The video I shoot is high definition. There’s no tape anymore — at least for me — and the video files are saved directly to SDHC cards. Using cameras such as the Panasonic AG-HMC40 and DMC-GH1, the video is compressed using AVCHD. It’s great in that file sizes are kept to a manageable size. It’s not so great in that your editing computer has to be extremely fast to work with.
Needing to upgrade my current system for this format, I decided to venture into the world of computer building. It’s a lot less expensive to piece everything together on your own — as long as you know what you’re doing. I already have the monitors and hard drives in my current computer, and needed everything else.
I’ve never done much in the way of computer hardware. Here and there, I’ve added RAM, swapped out hard drives, and put in a PCI card or two. But never anything as involved as working with the motherboard, CPU, power supply and the like. Then I found the wonderful site videoguys.com. They periodically post parts lists for DIY video editing computers, having done compatibility research and all kinds of other testing. For me, this was a Godsend — again, I really very little idea as to what I was doing.

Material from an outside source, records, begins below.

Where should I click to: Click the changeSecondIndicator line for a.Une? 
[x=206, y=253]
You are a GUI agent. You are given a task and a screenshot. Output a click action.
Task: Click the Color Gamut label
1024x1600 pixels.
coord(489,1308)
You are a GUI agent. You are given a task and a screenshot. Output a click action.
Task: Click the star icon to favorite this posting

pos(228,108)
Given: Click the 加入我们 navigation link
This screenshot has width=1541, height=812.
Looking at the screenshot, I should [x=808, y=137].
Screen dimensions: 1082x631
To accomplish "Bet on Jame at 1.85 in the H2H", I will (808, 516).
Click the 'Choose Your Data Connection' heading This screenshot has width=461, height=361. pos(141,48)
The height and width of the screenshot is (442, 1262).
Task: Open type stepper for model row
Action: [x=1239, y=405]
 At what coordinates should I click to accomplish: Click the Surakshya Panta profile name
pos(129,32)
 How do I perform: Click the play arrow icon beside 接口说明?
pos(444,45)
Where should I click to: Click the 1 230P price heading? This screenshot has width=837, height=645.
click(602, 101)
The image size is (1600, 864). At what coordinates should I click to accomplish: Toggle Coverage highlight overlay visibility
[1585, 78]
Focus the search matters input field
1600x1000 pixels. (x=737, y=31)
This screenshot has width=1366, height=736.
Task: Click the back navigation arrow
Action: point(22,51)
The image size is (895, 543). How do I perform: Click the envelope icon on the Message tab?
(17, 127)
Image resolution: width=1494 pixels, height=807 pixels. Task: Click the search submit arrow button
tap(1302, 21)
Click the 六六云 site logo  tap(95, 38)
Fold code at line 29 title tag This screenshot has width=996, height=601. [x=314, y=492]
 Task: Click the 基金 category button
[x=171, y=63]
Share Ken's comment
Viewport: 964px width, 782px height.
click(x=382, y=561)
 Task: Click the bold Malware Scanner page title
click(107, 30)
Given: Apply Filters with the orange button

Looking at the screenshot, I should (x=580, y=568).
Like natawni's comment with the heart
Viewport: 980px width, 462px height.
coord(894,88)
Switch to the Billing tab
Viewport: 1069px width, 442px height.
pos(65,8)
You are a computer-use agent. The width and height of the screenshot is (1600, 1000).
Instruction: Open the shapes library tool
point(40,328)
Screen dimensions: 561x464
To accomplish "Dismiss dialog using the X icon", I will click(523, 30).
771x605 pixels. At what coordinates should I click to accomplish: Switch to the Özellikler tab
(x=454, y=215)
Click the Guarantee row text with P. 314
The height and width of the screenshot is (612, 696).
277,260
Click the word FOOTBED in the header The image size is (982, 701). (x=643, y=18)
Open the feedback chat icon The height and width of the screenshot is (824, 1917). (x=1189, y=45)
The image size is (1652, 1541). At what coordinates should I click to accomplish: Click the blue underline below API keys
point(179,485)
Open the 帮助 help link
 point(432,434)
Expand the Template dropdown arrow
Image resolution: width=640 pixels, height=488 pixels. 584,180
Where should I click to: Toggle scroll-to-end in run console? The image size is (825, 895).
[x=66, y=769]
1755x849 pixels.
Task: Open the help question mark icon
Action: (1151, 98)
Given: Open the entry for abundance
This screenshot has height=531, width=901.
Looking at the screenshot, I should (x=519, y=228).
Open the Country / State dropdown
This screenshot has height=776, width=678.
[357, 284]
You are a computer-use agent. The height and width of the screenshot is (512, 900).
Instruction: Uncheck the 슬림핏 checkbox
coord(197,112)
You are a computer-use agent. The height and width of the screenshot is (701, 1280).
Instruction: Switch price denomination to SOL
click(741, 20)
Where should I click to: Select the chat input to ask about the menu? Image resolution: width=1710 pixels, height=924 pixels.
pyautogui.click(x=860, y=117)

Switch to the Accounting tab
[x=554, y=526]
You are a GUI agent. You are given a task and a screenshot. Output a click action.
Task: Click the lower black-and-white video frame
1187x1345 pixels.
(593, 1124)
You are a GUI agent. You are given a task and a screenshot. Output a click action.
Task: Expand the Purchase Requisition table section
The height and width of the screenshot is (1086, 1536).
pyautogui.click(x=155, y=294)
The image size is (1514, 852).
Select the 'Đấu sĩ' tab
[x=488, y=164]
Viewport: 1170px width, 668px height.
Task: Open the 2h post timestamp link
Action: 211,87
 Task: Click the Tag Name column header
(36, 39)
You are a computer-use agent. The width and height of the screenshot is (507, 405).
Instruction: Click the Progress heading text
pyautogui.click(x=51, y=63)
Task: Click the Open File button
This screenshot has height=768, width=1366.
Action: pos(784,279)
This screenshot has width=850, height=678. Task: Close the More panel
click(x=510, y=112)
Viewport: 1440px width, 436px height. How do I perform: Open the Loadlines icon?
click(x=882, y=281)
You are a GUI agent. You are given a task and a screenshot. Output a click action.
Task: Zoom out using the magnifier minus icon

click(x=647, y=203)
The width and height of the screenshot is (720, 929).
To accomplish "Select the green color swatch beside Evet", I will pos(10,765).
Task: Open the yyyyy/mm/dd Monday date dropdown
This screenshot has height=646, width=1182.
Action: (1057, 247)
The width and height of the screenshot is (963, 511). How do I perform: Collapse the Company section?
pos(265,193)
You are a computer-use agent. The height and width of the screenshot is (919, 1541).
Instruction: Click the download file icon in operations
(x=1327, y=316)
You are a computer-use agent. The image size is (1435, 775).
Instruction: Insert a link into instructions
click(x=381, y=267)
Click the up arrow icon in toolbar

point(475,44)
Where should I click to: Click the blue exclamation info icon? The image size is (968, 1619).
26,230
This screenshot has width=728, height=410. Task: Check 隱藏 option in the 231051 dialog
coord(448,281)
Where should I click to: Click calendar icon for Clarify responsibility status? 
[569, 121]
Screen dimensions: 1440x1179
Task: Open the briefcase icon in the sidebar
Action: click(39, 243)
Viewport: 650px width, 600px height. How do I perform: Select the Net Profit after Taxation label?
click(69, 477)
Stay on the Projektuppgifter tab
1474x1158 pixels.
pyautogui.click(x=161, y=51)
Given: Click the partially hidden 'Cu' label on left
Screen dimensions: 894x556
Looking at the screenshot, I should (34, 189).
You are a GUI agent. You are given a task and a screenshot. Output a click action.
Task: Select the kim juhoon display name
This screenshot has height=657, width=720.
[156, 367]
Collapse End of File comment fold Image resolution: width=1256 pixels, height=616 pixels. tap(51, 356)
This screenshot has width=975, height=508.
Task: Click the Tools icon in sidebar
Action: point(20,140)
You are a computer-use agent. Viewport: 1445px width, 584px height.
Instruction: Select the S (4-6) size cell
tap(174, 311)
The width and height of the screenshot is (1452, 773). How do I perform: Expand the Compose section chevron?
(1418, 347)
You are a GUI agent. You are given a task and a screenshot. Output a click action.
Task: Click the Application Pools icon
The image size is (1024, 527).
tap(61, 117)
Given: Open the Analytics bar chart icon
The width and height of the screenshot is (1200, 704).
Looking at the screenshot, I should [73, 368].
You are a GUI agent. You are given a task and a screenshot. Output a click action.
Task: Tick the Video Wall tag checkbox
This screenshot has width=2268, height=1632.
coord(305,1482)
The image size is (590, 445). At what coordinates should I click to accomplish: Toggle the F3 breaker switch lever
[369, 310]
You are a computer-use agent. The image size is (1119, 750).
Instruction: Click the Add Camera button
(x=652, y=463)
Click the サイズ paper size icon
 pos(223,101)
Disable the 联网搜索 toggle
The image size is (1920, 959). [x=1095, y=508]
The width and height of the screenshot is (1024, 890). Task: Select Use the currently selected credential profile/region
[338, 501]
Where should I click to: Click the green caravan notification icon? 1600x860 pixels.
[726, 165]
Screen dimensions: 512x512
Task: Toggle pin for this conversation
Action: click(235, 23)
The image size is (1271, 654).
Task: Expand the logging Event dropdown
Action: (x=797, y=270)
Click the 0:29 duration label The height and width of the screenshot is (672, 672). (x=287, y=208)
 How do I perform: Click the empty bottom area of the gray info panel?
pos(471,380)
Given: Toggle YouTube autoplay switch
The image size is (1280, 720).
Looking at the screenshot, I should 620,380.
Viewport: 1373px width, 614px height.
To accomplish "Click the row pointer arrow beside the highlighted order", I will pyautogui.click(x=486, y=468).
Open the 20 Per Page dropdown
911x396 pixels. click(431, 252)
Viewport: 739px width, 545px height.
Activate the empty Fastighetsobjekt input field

I ordered the parts they recommended for their latest computer build, spread everything out on the floor, and buried myself in the manuals until I got it right. It went surprisingly smoothly — the only casualty being that I unknowingly sliced open a knuckle while digging around inside the case and bled all over the hard drives. It’s not really all that difficult once you know where everything goes and what needs to be plugged in where.
Now I have an insanely fast machine that will eat streams of 1080p video for breakfast and beg for more. Plus I have much more confidence in messing around inside the case of a computer. And it all came at a small fraction of the cost of any turnkey editing system out there. If you have the guts, I highly recommend going the DIY route!